Juliette Drouet


Famous as Victor Hugo’s mistress, most people know little about the woman who devoted the greater part of her life to the famous author.

Born Julienne Joséphine Gauvain in Fougères, France on 10 April 1806, the woman we now know as Juliette Drouet was orphaned by the age of two and subsequently raised her uncle, a retired ex-military man, loving but unsuited for parenthood. From the outset, Juliette’s charm and independence trumped her uncle’s childrearing skills and consequently her childhood was devoid of discipline and filled with a mixture of innocent delights and freedoms. It was a childhood she remembered fondly throughout her life.

When Juliette turned 10, her uncle decided a more structured regime might suit his independent niece and that a convent, alongside her two aunts, was the right atmosphere for Juliette to become a distinguished pupil, pious novice, and eventually, a holy nun.
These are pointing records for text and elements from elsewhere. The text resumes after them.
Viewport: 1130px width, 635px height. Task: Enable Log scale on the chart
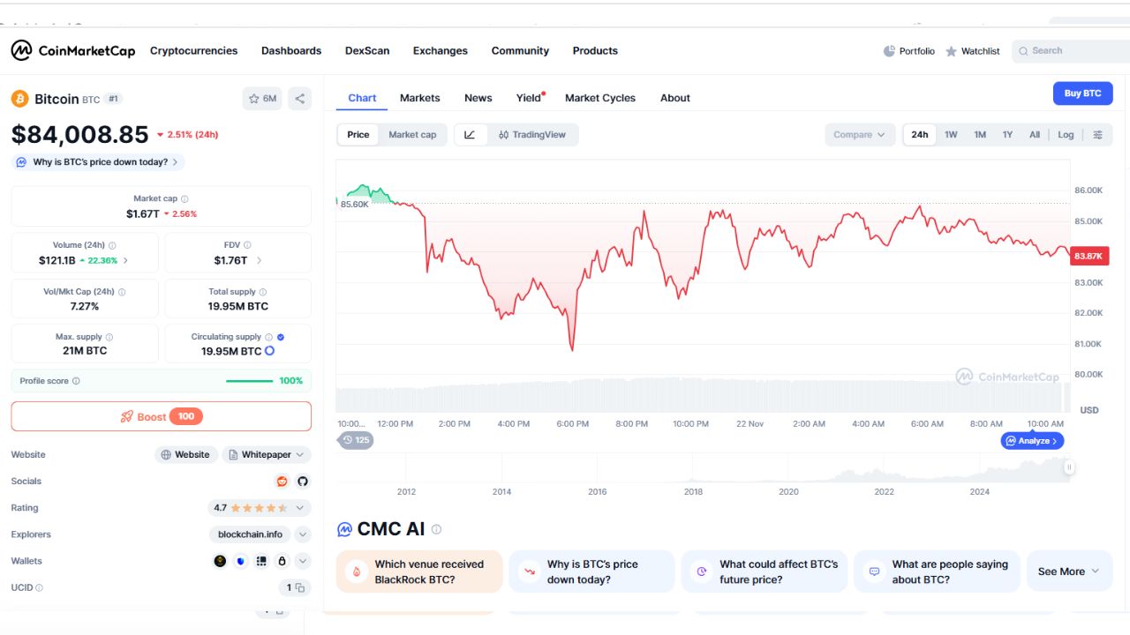pyautogui.click(x=1066, y=134)
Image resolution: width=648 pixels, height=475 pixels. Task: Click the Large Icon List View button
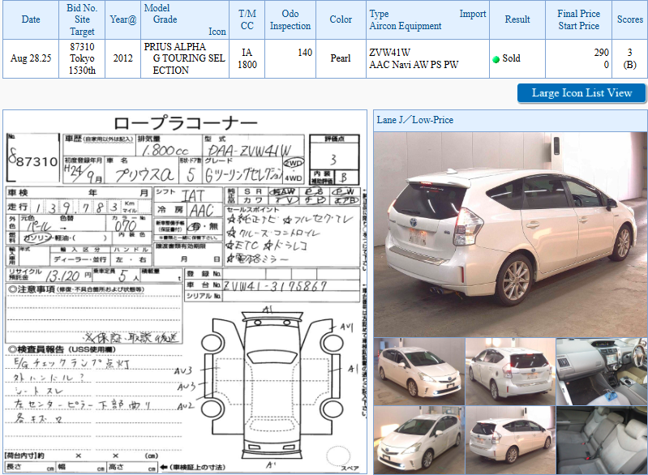tap(581, 92)
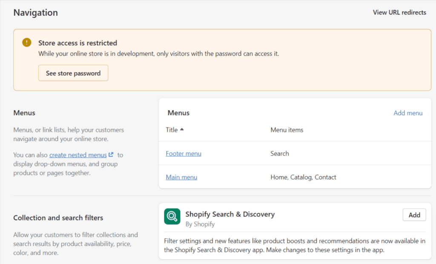Click Add menu in the Menus card

[x=408, y=113]
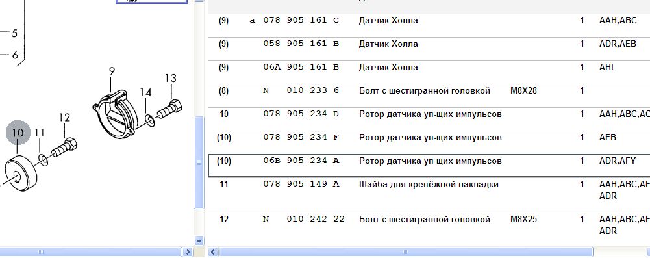This screenshot has width=650, height=258.
Task: Click callout number 6 in the diagram
Action: click(15, 55)
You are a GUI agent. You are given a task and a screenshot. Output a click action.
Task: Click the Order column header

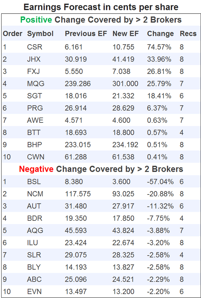coord(13,34)
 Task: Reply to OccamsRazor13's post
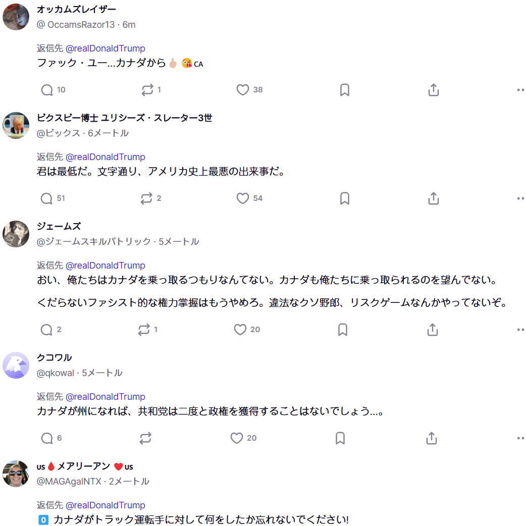[47, 90]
In fact, she only achieved the first of her uncle’s dreams. Throughout her convent life, Julienne consistently broke the rules but her charm, and the fact that two of the sisters were her aunts, gained her a leniency rarely experienced within the cloister. That is not to say that she did not suffer deprivations. In later life, she described the convent’s sombre atmosphere, padlocked gates, dark and damp corridors, interminable prayers, and imposed austerities as a none too cheerful part of her life. Despite the hardships and restrictions, the convent did not break Julienne’s spirts. She learned to sing and to sketch and paint in water-colours and perhaps more importantly, she learned tact and restraint and an air of distinction that served her well in the drawing rooms of her later life.

At the age of 16, Julienne was presented to the Archbishop of Paris as a postulant. At that meeting, she convinced the Archbishop that her desire for the world made her an unsuitable candidate for life in the church. That very evening, with his blessing, Julienne left the convent.